Friday, October 25, 2013

Relief for Mind and Body



     Jane, a lifelong Catholic, and Bob, a convert, were married in 1958 at the ages of twenty-one and twenty-three.  Bob was attending college on the GI Bill, augmented by his father, while Jane worked to pay the rent.  Before the wedding, Jane told her priest she and Bob would be using rhythm.  That would be permissible, the priest told her, for up to two years.  Early in the marriage, Jane suffered a miscarriage.  After that, the couple was able to avoid pregnancy during the time it took Bob to finish college.  Their first child was born in 1960, and three more followed in roughly two year intervals.  The fifth child was born four years later, in 1970, after the couple thought they’d had their last.
     Jane did not want to have more children.  If anything happened to her in childbirth, who would take care of the five she already had—the Church?  She consulted the wife of a former priest friend about what the Church permitted.  The answer: her decision was whether or not to use artificial birth control; after that, the Church made no distinction and so the choice of what to use would be hers.  Jane talked the matter over with a Protestant neighbor, who said, “Look, Jane, when I die, God will say, ‘Dee, you were a good Protestant.  You used birth control.  You may go to Heaven.’ But when you die, God will say, ‘Jane, you used birth control. You were not a good Catholic.  You may not go to Heaven.’  Does that make sense?”
     Jane went on the Pill.  A few years later she thought she was pregnant and went to her doctor for the urine test.  During the days she awaited the results, she felt terrified.  Because she was nearing forty, she became convinced that the child would be deformed.  She saw herself smothering the newborn.  Around other people, she was able to hold herself together, but when she was alone, she cried uncontrollably.  Then the doctor called.  “Whatever made you think you were pregnant?” he asked.

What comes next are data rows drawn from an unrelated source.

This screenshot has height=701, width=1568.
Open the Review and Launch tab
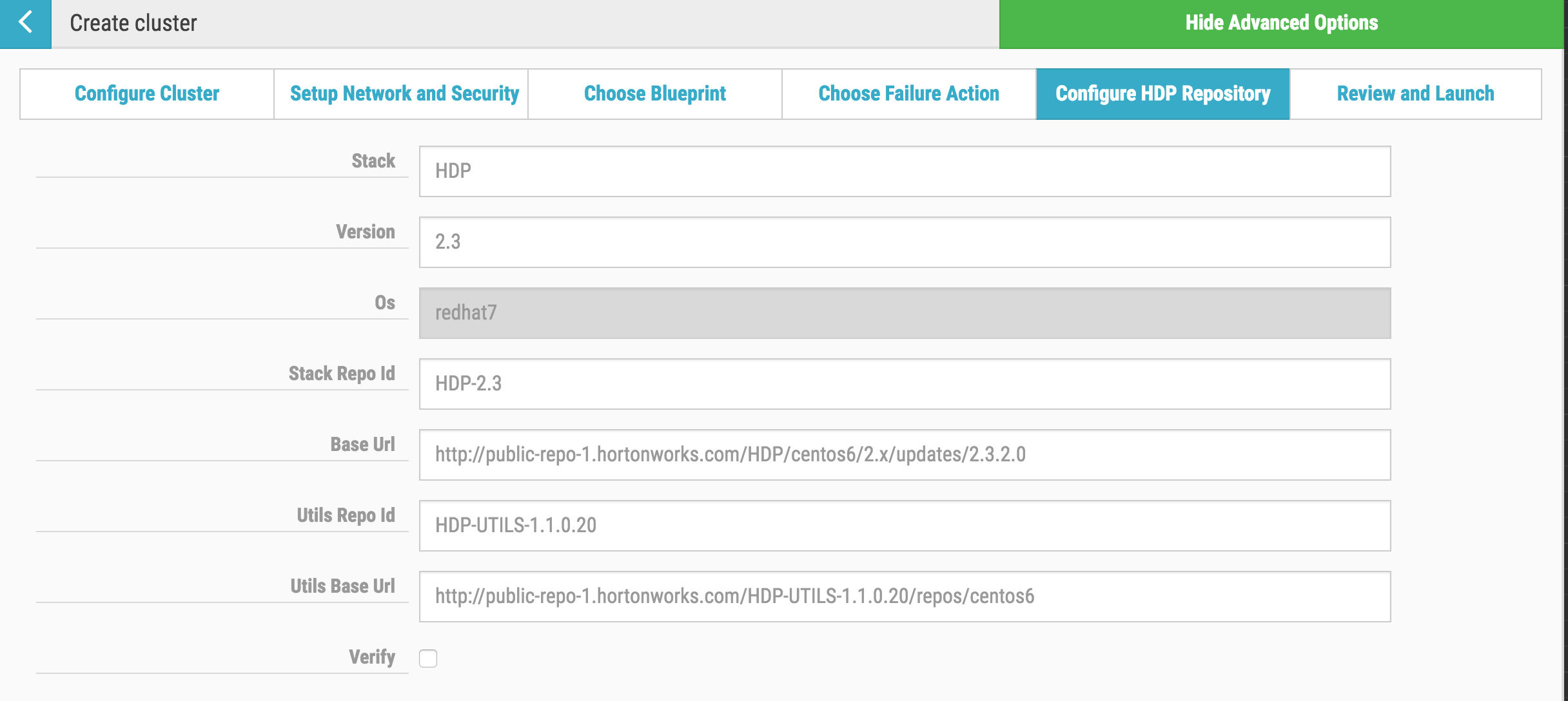(x=1415, y=93)
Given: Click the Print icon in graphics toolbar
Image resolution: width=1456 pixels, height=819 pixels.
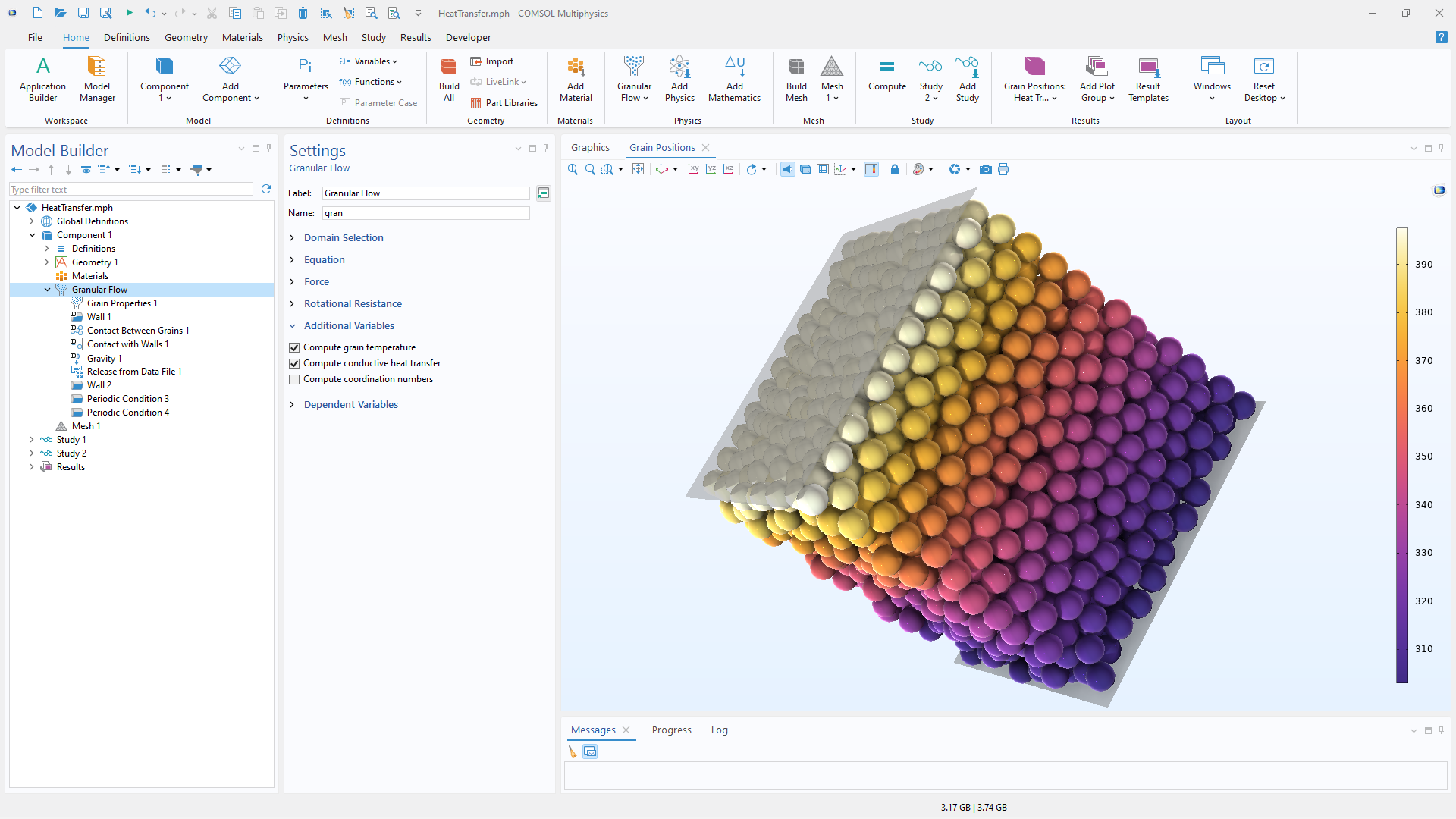Looking at the screenshot, I should (x=1003, y=169).
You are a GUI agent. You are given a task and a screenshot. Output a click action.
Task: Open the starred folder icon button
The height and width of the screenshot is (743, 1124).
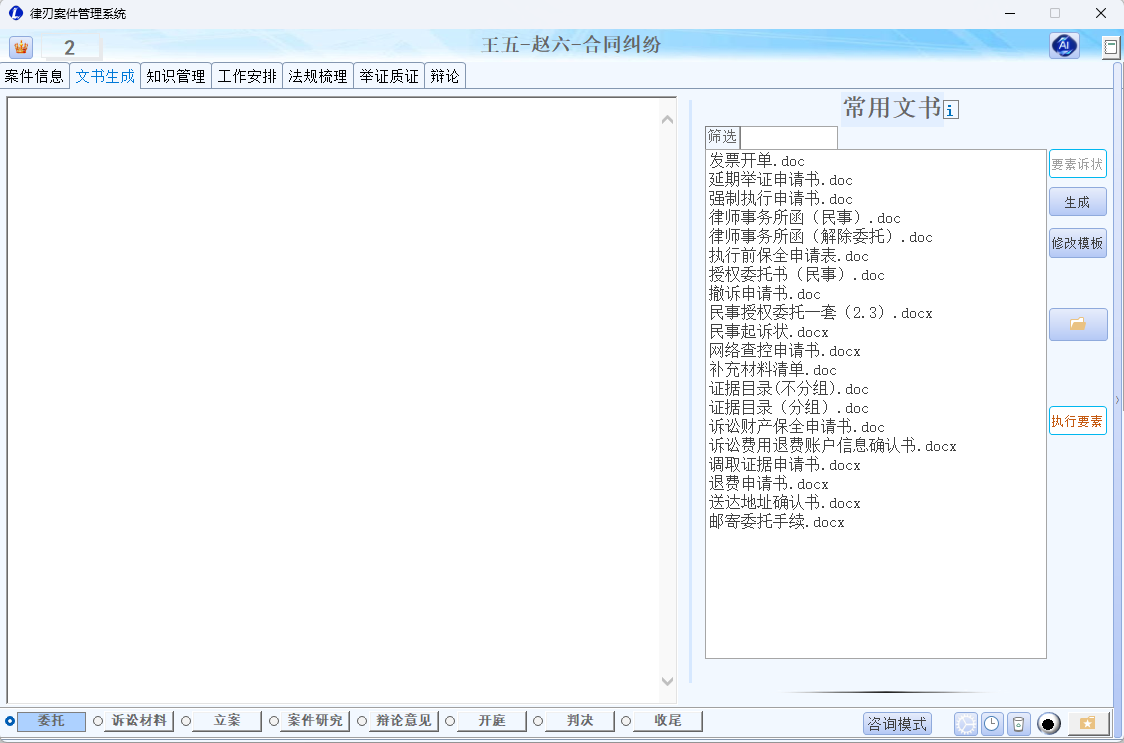click(x=1088, y=723)
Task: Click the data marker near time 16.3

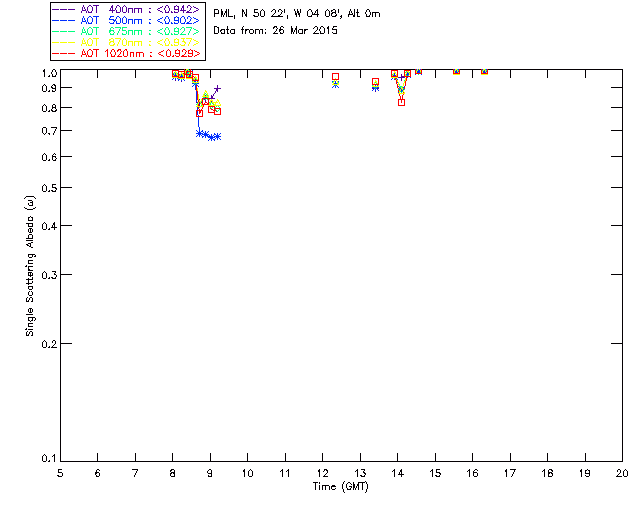Action: 484,71
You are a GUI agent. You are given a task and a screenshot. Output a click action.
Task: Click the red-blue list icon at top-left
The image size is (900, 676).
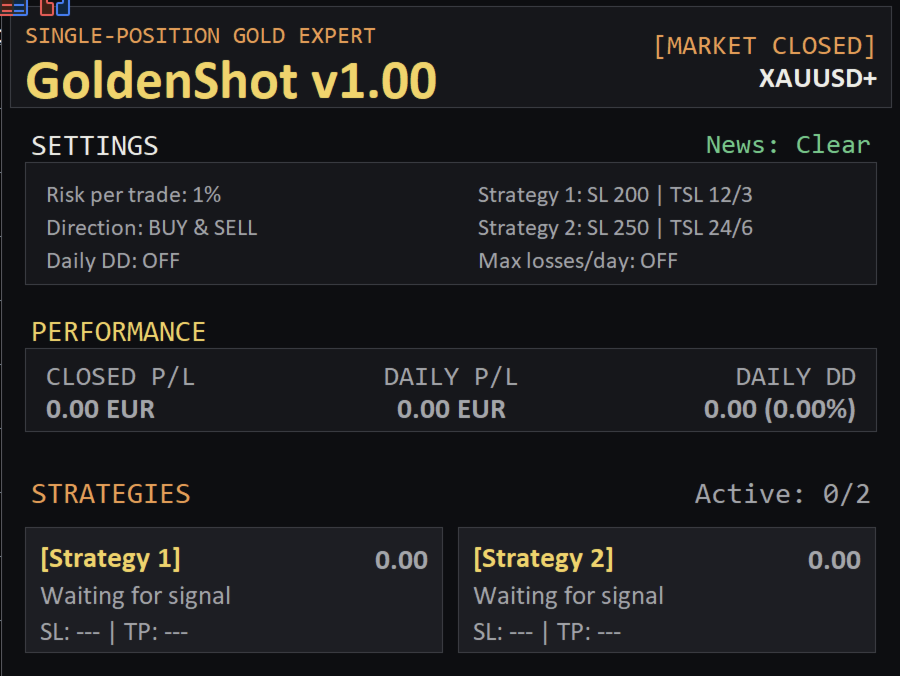[x=14, y=7]
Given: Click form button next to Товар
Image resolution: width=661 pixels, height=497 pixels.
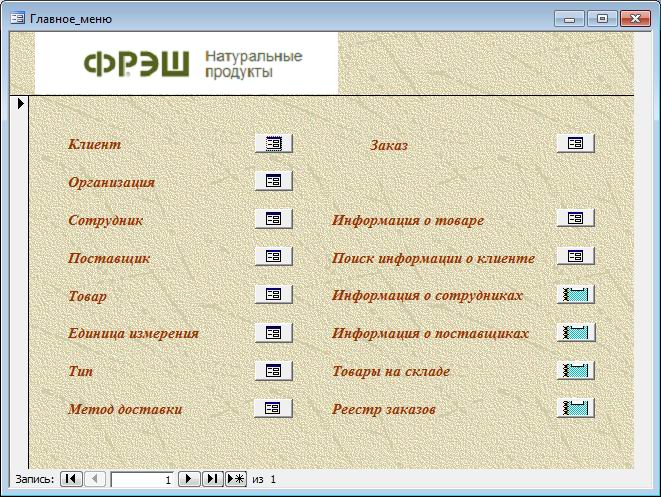Looking at the screenshot, I should 273,295.
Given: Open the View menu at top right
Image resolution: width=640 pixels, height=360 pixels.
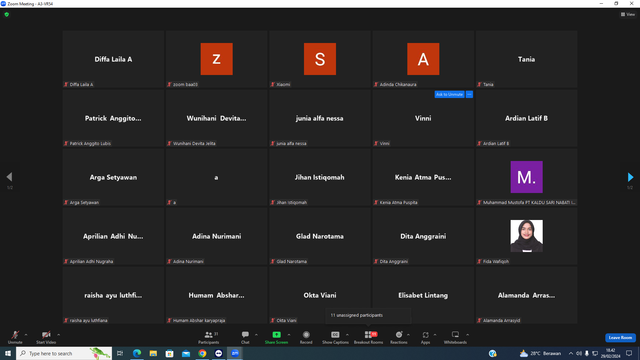Looking at the screenshot, I should tap(628, 14).
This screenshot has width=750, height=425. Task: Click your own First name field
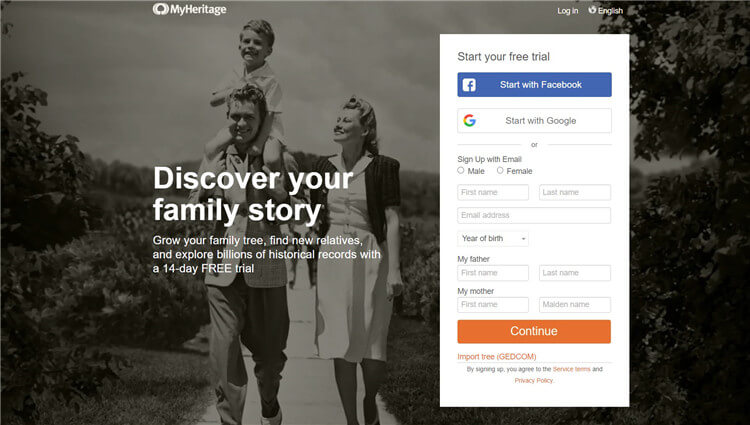pos(493,192)
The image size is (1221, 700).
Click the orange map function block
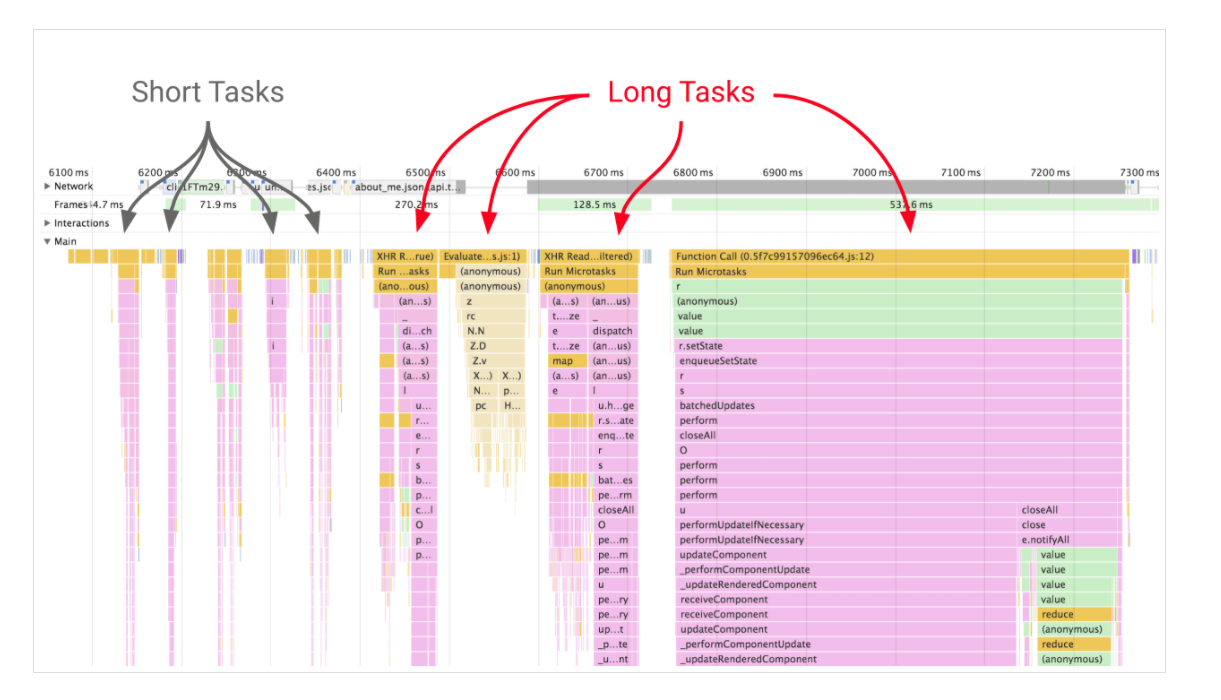pyautogui.click(x=567, y=361)
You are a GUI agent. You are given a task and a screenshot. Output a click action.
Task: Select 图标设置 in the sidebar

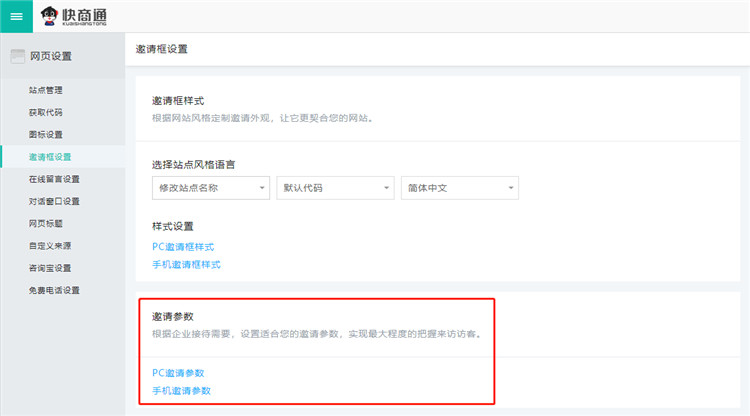point(46,134)
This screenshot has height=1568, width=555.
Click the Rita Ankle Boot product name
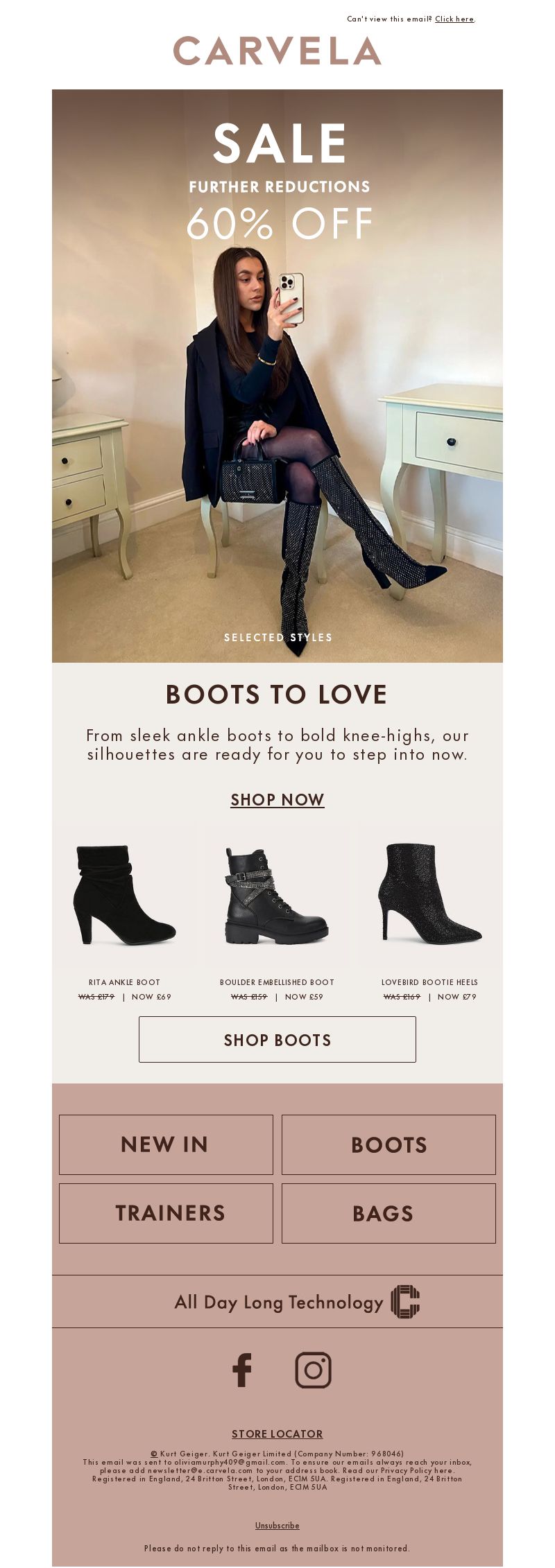pos(125,982)
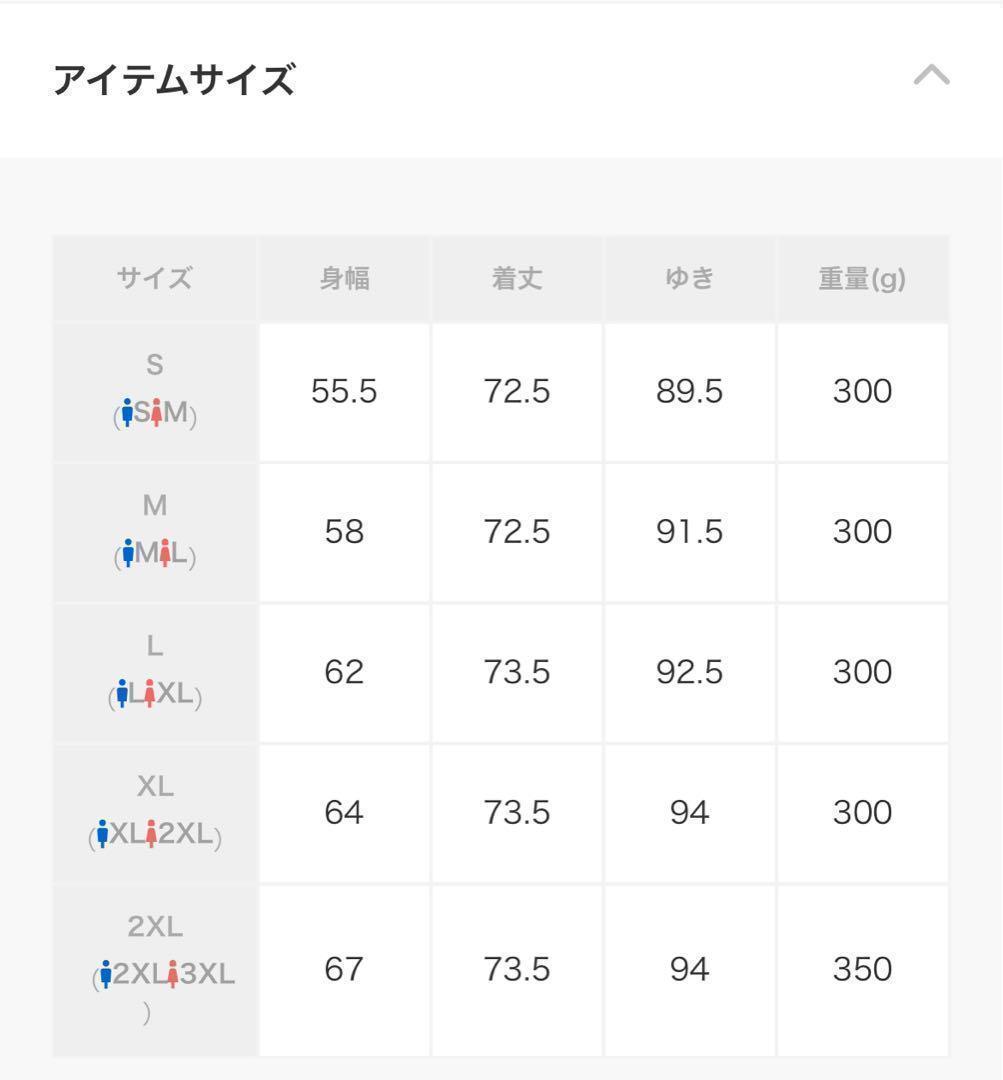Click the サイズ column header

pyautogui.click(x=154, y=279)
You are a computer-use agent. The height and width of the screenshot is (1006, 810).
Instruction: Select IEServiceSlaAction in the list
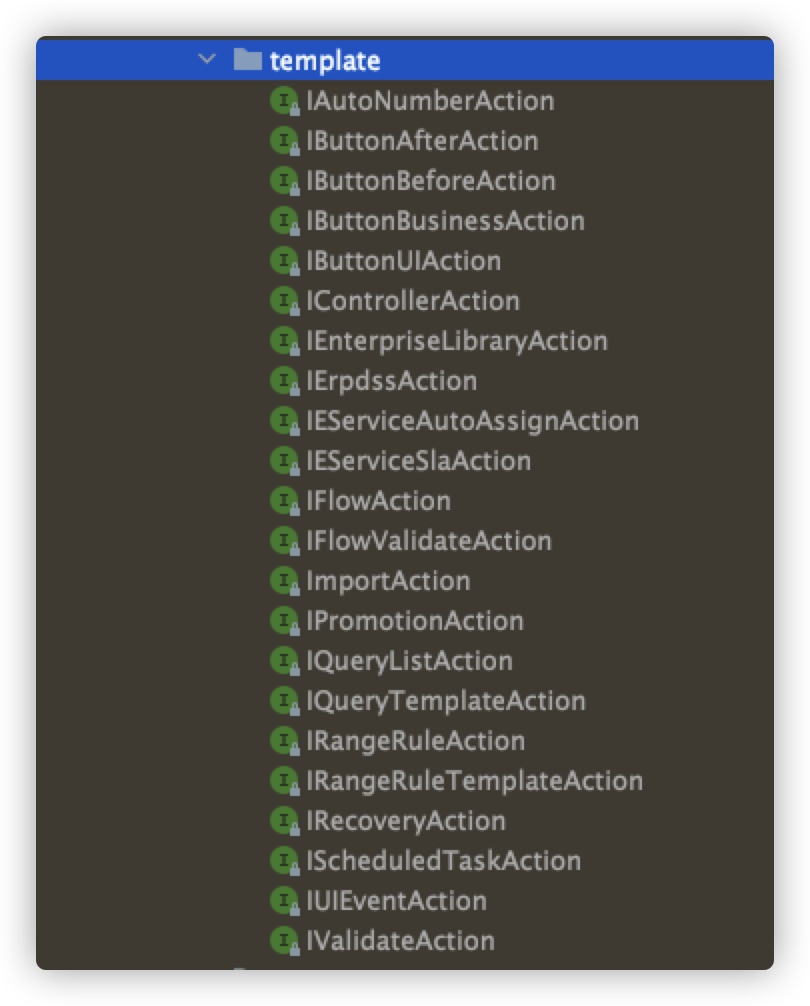tap(418, 461)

     Seeing the distress Jane had been in, Bob volunteered to have a vasectomy.  Jane felt vastly relieved.  He consulted a doctor who explained that the procedure was a simple cut and stitch that could be done in-office in a matter of a few minutes.  Bob took a day off from work and felt some tenderness for a day or two, for which the doctor had recommended ice packs.  Back at work, he told a friend about the vasectomy.  By the end of that day, many colleagues were making joking references to it and several left ice packs on his desk.